Via Rail was born out of business necessity. In the 1960s, Canada largely operated on Canadian National Railway (CN) and Canadian Pacific Railway (CP), but both found it economically impossible to sustain their passenger train networks due to plummeting demand from over 60 million rides during World War II to less than five million. By 1977, with government pressure, Via spun off CN as a separate Crown corporation, keeping all of CN’s old fleet of locomotives. Today, Via acts almost as a monopoly on passenger rail travel for over 3.3 million passengers per year over 14,000 kilometers of track connecting 450 communities from sea to sea.

Nonetheless, Via is hardly profitable. In 2022, its $335 million in revenue was reduced to a total loss of $673 million after accounting for all expenses; the government funded the entirety of this loss. A fundamental challenge of the passenger train business in Canada is how CN, since being privatized in 1995, owns virtually all tracks. In fact, 97% of the tracks Via runs on are owned by CN, which Via has to pay to use. Consequently, Canada is one of the only nations in the world where passenger trains yield to freight trains rather than the other way around, leading to frequent and significant delays— Via’s on-time performance was just 57% in 2022. Both to and from Montreal during my reading week trip, the trains were delayed.

Despite Via’s financial challenges, its passenger train business today makes up only 5% of the rail transport industry’s $10bn revenue per year. The remainder is made up by freight operations, an extremely complex, interconnected network of lines across North America that keep the economy moving. If the train tracks are Canada’s vessels, the freight trains are the blood, pumping out over 330 million tonnes of freight a year to reach every part of the nation’s beating heart.

The railway industry’s past and present yield to the tracks of the future. Unfortunately, the business of future rail travel in Canada is likely to be bleak. Canada is the only nation in the G7, a group of some of the world’s most advanced economies, without any high-speed rail, so considering this area is a logical next step. But all the numerous studies Canada has commissioned on high-speed rail’s feasibility have concluded economic infeasibility with costs of, at a minimum, tens of billions without budget overruns. Moreover, given that Via owns only 3% of the tracks it runs on, the high-speed trains would have to co-exist with freight trains, making them logistically impossible to run. Canada has thus pivoted away from high-speed rails to high-frequency rails—increasing the number of trains run—but even then the earliest high-frequency rails could come by would be the mid-2030s, far too late in the future and likely after much political back-and-forth.

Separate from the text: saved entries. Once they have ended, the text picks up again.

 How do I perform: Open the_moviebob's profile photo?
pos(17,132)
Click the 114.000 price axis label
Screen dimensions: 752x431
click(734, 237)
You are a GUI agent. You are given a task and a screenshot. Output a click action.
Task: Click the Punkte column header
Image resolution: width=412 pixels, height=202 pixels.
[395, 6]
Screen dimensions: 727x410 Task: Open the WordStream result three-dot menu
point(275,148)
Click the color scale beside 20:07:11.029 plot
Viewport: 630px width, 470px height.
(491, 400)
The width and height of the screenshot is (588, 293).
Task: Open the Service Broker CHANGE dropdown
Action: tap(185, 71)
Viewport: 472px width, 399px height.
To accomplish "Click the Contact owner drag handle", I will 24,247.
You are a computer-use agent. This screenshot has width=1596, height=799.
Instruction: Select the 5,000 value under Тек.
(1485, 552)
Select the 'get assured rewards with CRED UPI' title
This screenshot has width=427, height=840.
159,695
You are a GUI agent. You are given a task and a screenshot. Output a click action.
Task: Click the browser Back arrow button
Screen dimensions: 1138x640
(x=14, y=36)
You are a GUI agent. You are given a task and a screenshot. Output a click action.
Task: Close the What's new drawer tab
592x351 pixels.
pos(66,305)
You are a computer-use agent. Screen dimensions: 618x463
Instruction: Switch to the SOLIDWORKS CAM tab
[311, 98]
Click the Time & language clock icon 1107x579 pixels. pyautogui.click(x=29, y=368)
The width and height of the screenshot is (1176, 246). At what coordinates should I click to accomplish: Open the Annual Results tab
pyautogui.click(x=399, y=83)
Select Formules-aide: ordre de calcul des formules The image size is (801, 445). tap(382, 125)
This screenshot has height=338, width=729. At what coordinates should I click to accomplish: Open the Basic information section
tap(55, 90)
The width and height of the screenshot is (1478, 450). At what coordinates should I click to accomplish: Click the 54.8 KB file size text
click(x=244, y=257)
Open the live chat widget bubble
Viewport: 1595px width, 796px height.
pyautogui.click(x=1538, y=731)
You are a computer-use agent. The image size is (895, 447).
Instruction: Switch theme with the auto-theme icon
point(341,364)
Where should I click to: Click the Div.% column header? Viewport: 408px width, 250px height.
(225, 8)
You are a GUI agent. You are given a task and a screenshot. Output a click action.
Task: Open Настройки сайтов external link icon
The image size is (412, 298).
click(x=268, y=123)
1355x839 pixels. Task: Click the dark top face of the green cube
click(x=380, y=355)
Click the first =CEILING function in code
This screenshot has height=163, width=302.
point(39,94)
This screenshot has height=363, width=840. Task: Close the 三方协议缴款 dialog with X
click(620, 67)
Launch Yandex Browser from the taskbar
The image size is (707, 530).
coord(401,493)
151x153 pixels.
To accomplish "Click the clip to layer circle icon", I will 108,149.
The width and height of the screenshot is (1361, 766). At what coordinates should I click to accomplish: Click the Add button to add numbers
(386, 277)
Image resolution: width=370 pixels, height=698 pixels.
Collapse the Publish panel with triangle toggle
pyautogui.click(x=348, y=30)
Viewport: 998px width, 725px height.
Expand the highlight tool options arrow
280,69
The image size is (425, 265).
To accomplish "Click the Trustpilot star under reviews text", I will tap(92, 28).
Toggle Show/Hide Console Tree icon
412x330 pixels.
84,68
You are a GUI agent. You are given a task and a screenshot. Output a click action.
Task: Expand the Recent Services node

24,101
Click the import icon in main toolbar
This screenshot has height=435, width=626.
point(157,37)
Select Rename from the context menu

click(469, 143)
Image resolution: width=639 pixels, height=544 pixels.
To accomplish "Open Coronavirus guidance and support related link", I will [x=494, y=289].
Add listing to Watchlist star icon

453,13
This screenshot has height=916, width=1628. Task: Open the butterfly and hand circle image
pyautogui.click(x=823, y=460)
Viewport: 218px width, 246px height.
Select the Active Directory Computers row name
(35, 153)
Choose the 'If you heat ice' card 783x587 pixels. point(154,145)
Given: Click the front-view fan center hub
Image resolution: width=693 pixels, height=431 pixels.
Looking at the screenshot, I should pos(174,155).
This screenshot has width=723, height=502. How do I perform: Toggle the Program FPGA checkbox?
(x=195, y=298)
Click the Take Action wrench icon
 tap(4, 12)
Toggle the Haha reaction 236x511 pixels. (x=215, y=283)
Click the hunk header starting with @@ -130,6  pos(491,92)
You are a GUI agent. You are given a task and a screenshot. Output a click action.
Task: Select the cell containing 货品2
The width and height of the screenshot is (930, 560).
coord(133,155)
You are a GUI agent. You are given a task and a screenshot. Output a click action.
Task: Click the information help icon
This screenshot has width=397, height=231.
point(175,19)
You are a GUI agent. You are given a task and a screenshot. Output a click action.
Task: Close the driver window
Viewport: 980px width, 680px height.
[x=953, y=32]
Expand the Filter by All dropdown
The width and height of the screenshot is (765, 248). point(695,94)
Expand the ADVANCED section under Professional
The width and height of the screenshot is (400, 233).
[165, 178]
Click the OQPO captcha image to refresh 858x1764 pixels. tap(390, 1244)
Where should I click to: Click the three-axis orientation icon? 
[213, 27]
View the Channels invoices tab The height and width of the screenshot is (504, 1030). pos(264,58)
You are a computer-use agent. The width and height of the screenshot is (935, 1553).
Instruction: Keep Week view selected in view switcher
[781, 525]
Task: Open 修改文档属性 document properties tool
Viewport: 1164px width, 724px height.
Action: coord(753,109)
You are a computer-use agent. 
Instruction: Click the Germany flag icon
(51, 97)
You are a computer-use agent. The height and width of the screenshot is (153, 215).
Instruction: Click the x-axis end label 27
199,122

Even if nationwide Canada’s railway industry is stagnant, we do have excellent regional railway systems. Take the SkyTrain in my hometown of Vancouver, for example. The SkyTrain is efficient, reliable, and the world’s oldest fully automated rapid transit system, proving the feasibility of regional transit that works. The GO Transit system in the Greater Toronto Area also commutes over 25 million through its rail services every year—with 69% of tracks owned by GO Transit’s parent, Metrolinx, trains are able to effectively run with an on-time performance of 95%. Both cases show the railway industry can be strong and functional regionally; it is now just up to Via to bring such success nationally.

Although Canada’s national passenger railways may hardly be profitable, and its trains hardly modernized, and its future hardly the tracks of dreams, the business of trains is nonetheless far- reaching. After diving into this unexpectedly fascinating area, I was able to better appreciate the operational labyrinth that is running Canada’s rail transportation industry. On my entire journey back, from the downtown core of Montreal to a stop at Ottawa to Union Station in Toronto, I saw the tracks in a new light—and hopefully, Canada will too to push our trains to the light at the end of the tunnel.